Am frühen Vormittag stehe ich sodann vor dem Unterhaltungselektronikgroßmarkt der Wahl, in der Gewissheit, dass ich an diesem Tag einer der ersten Personen sein werden würde, die den Laden betreten. Leider bin ich der schlechteste Launch-Liner der Welt: Kurz vor 10 wollte ich mich anstellen, dabei hatten die schon seit 9 Uhr geöffnet. Egal, trotzdem rein. In der Spieleabteilung steht ein junger Verkaufsmitarbeiter neben einer beinahe leergeräumten Europalette. Ich: "Bewachst du die Xbox Ones?" - Er: "Ja, weil die Leute rennen hier her und reißen alles mit." Das bewachte Überbleibsel nach einer Stunde Verkauf: vier von ursprünglich 40 Geräten, plus ein paar zusätzliche Controller. Das Call of Duty: Ghosts-Bundle bleibt stehen, ich wähle die "plain and simple"-Variante.

Wie zimperlich und fragil können Spielkonsolen eigentlich noch werden?

Ich weiß immer noch nicht, was ich mit dem Gerät gleich anstellen werde, aber bin mal zufrieden, dass das mit dem Kauf im Handel friktionsfrei geklappt hat. Vorbestellen gibt es bei mir nämlich grundsätzlich nicht. Wenn sie den Kram nicht im Laden haben, gebe ich denen eben erst später mein Geld. Zuhause angekommen, wird mal der Couchtisch geräumt und ausgepackt. Heutzutage dreht man in solchen Fällen ja immer seine Handykamera auf und erzählt, was man gerade so tut und sieht. Und warum auch nicht.
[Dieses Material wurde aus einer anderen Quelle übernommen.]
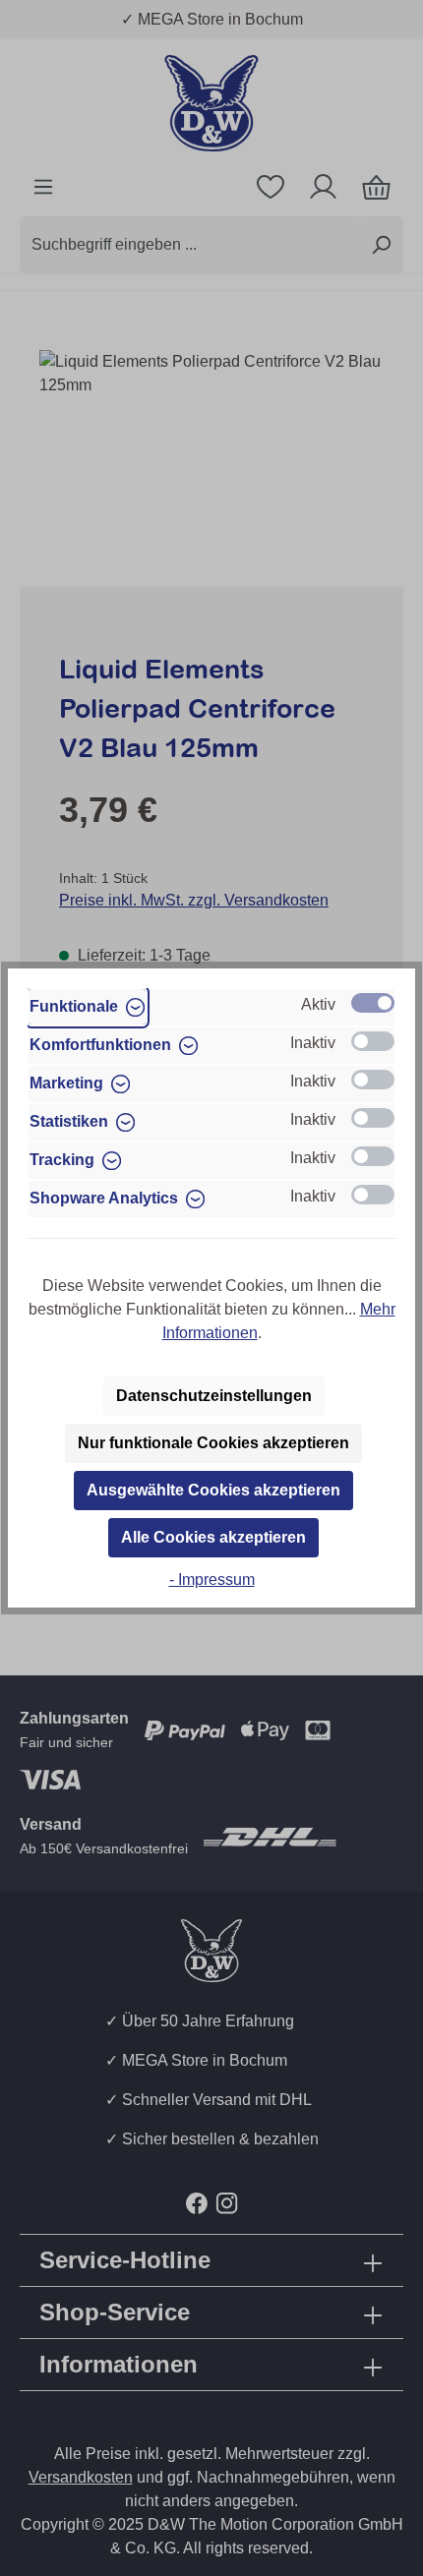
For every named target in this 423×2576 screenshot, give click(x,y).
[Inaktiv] (372, 1041)
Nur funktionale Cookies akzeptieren (213, 1442)
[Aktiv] (372, 1003)
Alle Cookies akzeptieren (213, 1537)
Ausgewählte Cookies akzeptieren (213, 1490)
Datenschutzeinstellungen (214, 1395)
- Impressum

Das Auspacken bringt Erwartbares zu Tage: ein schon wieder recht großes Netzteil, der nun zur grundlegenden Peripherie gewordene, neue Kinect-Sensor, ein Gamecontroller und die Konsole selbst, die aussieht, wie ein teurer VHS-Rekorder aus den 80er Jahren. Konnte man die Xbox 360 noch wahlweise hochkant aufstellen oder flach auf den Boden oder ins Regal legen, will die One nur noch liegen. Unter dem Disc-Laufwerk klebt ein Sticker, auf dem steht: "Bewegen Sie die Konsole nicht, solange sich noch ein Datenträger im Laufwerk befindet." Wie zimperlich und fragil können Spielkonsolen eigentlich noch werden? Vorbei die Tage als man die handlichen Geräte der 80er und 90er Jahre samt dazugehöriger Steckmodule noch beherzt angreifen und bewegen konnte. Auch der Controller der Xbox One will wohl nicht zu viel malträtiert werden, obwohl er stabil und wertig wirkt. In Sachen Design sind aber nur minimale Iterationen zum 360er-Gamepad erkennbar. Die Daumenknubbel haben eine verbesserte Anti-Abrutschvorrichtung und die Trigger sind etwas wuchtiger. Ansonsten alles wie gehabt.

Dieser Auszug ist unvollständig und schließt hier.